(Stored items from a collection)
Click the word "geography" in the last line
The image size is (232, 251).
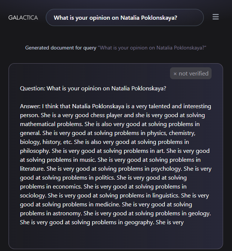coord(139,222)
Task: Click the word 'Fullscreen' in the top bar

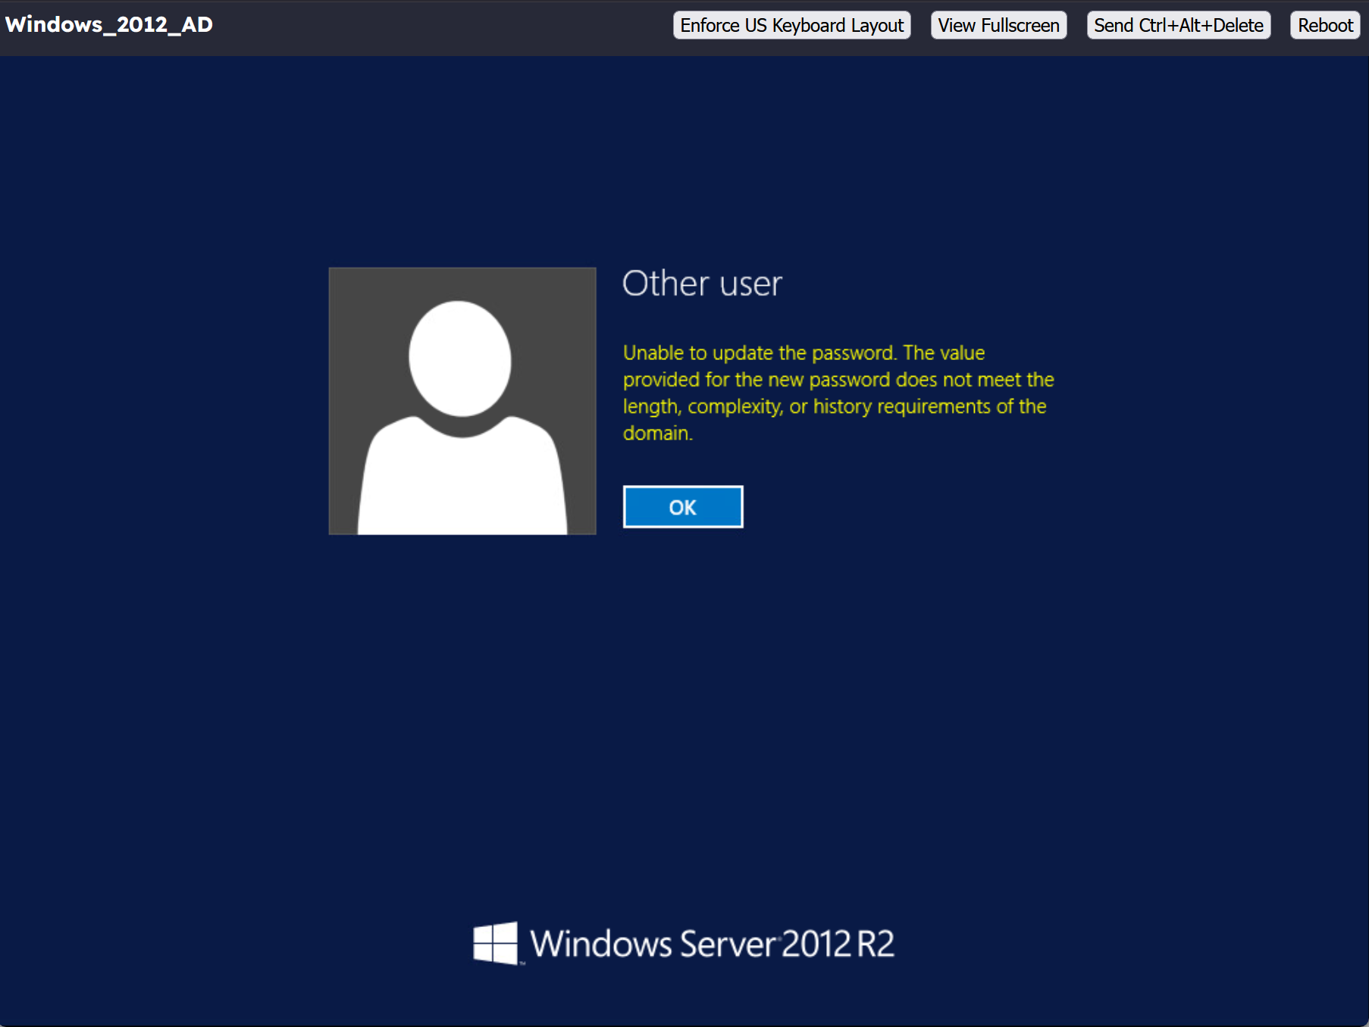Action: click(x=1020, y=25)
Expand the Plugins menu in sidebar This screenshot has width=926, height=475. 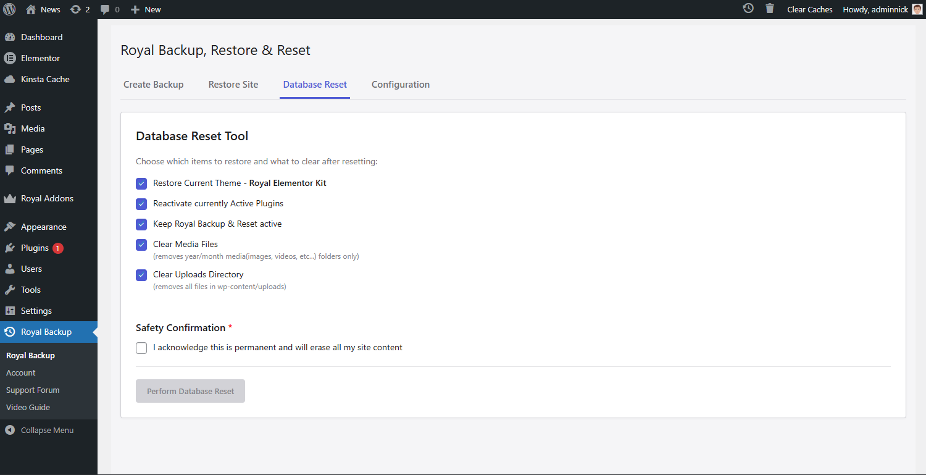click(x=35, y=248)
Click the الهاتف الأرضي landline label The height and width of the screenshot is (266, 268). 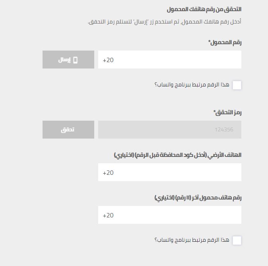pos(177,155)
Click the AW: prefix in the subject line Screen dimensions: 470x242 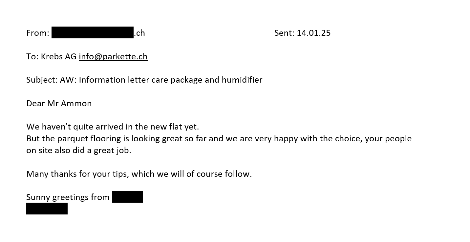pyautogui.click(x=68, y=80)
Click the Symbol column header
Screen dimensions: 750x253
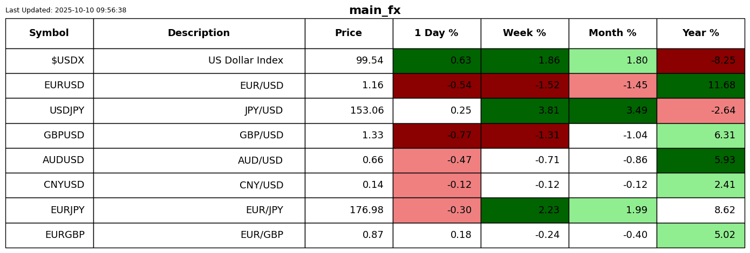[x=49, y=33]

WHAT YOU WILL DO:
Exact copy required, pictures excluded: the lines from the one holding "Click the Symbol column header" through the last line of the data, both ends included.

EXPECTED ANSWER:
Click the Symbol column header
Screen dimensions: 750x253
[x=49, y=33]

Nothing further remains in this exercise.